The award was issued through SpaceWERX and jointly funded by the Small Business Innovation Research (SBIR) program and the Commercial Space Office (COMSO). The project will support an end-to-end demonstration of TrustPoint’s resilient navigation architecture aimed at operating in environments where traditional GPS signals may be disrupted or unavailable.

Under the contract, TrustPoint will design, deploy, and operate a fully integrated PNT network consisting of four satellites and four ground stations. The program will include live trilateration demonstrations across multiple space and ground assets, operational navigation services, and advanced receiver technologies.

The company said the system is being developed with an accelerated deployment timeline, with initial infrastructure expected to be operational within 12 months. TrustPoint added that the architecture is designed to scale efficiently into larger satellite constellations while maintaining affordability, operational flexibility, and capital efficiency.

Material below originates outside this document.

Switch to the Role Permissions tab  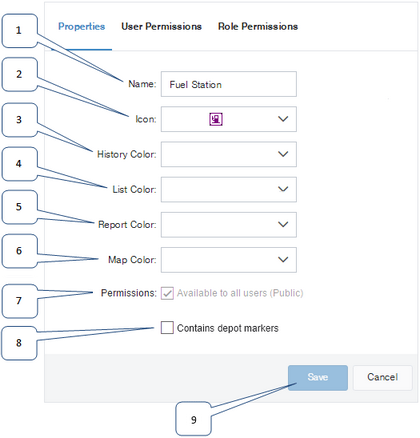click(258, 26)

Patrick Shannon said the project is intended to demonstrate that resilient navigation systems can be developed without relying on large-scale, high-cost satellite constellations. He noted that the initiative will validate TrustPoint’s GPS-independent capabilities while highlighting the company’s approach to delivering operational PNT services with lower infrastructure costs.

The program will also validate a software-defined navigation architecture capable of dynamically reconfiguring services in contested, degraded, or denied operating environments. TrustPoint said the capability is designed to support both military and commercial users requiring reliable positioning and timing services in GPS-challenged conditions.

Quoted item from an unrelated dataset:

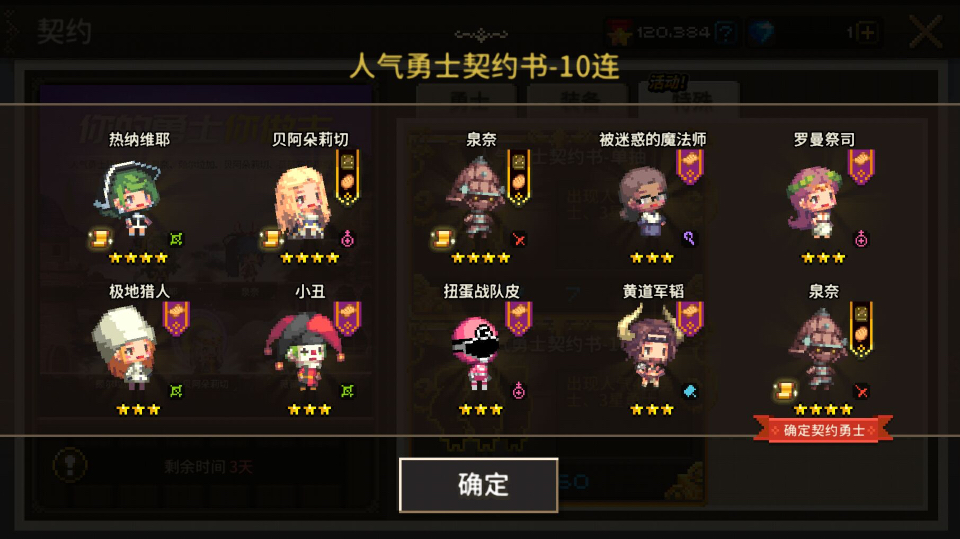
Task: Click the gold banner badge beside 贝阿朵莉切
Action: [348, 178]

The company has previously demonstrated several C-band navigation milestones, including real-time reception of C-band GNSS signals and broadcast-based ground-to-space C-band PNT demonstrations. The latest TACFI program is expected to build on those developments while supporting broader national security objectives and future commercial navigation services.

TrustPoint said the project establishes a scalable foundation for next-generation resilient navigation systems as demand grows for secure alternatives to conventional satellite-based positioning technologies.